Authored by kerbowa on Nov 30 2021, 12:26 AM.

Details

Summary

Using a BufferSize of one for memory ProcResources will result in better
ILP since it more accurately models the dependencies between memory ops
and their consumers on an in-order processor. After this change, the
scheduler will treat the data edges from loads as blocking so that
stalls are guaranteed when waiting for data to be retreaved from memory.
Since we don't actually track waitcnt here, this should do a better job
at modeling their behavior.

Practically, this means that the scheduler will trigger the 'STALL'
heuristic more often.

This type of change needs to be evaluated experimentally. Preliminary
results are positive.

See test: schedule-ilp.mir

Diff Detail

Event Timeline

kerbowa created this revision.Nov 30 2021, 12:26 AM
kerbowa requested review of this revision.Nov 30 2021, 12:26 AM
Herald added a project: Restricted Project. · View Herald TranscriptNov 30 2021, 12:26 AM
foad added a comment.Nov 30 2021, 2:13 AM

Would it be possible to write some llvm-mca tests that show exactly how this change affects the scheduling model? schedule-ilp.mir is better than nothing, but it is still a very indirect way of observing what's going on under the covers.

foad added a comment.Nov 30 2021, 2:33 AM

I am mostly in favour of this change just because I never understood how setting BufferSize to (say) 15 bore any relation to that fact that we can have 15 VMEM loads in flight at once. In fact I really don't understand what effect all these different ProcResources have. I think they will stop the scheduler from trying to issue two different (say) VMEM instructions in the same cycle, because they both need to use the same resource; but we have already set IssueWidth = 1, so the scheduler should already know that it can't issue any two instructions in the same cycle.
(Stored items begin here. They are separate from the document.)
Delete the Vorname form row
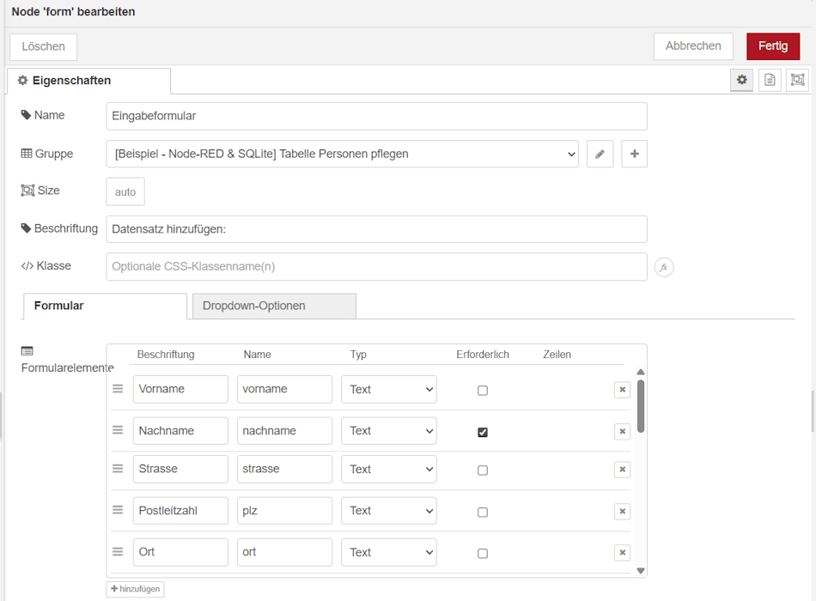Screen dimensions: 816x601 pyautogui.click(x=622, y=390)
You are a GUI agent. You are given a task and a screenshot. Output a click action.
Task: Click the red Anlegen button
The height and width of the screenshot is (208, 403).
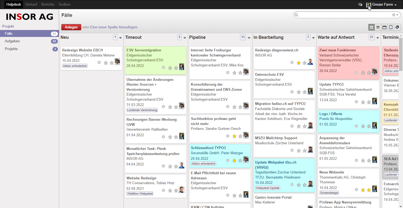point(71,27)
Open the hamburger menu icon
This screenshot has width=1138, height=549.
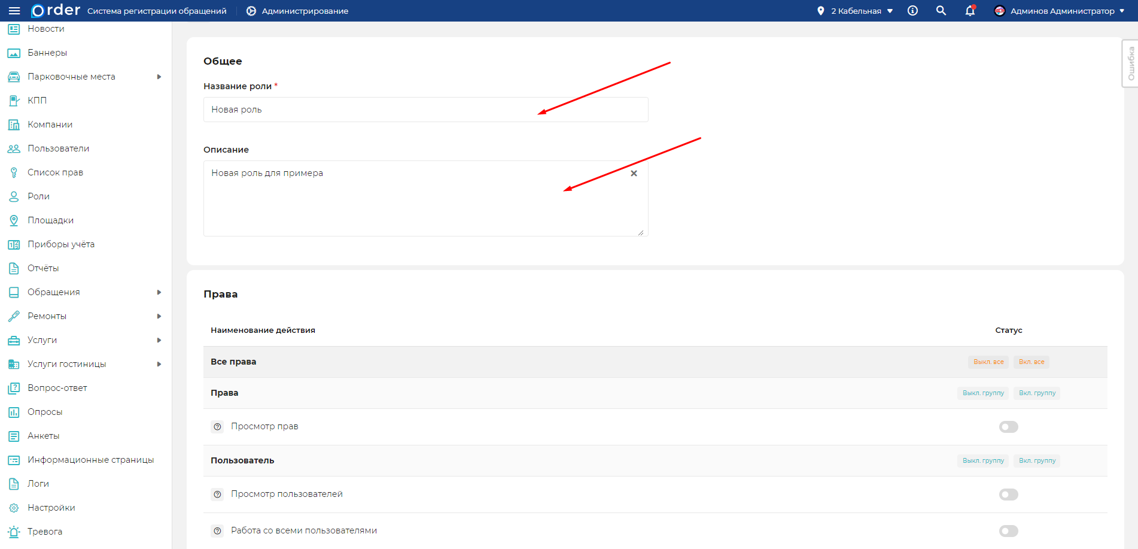click(14, 11)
Incidentally in D87621 we discussed whether most resources should use BufferSize = 0 or 1. I am still unsure.

rampitec accepted this revision.Nov 30 2021, 9:11 AM

LGTM. As previously discussed that seem to describe our HW better. If you can add a test as suggested by Jay that will not hurt.

This revision is now accepted and ready to land.Nov 30 2021, 9:11 AM

On GFX10.1 Vulkan with our usual test cases this seems be performance agnostic.

Would it be possible to write some llvm-mca tests that show exactly how this change affects the scheduling model? schedule-ilp.mir is better than nothing, but it is still a very indirect way of observing what's going on under the covers.

I will add these mca tests along with another patch to improve scheduling for latency. This fixes a few pressing perf issues so I'm committing it now.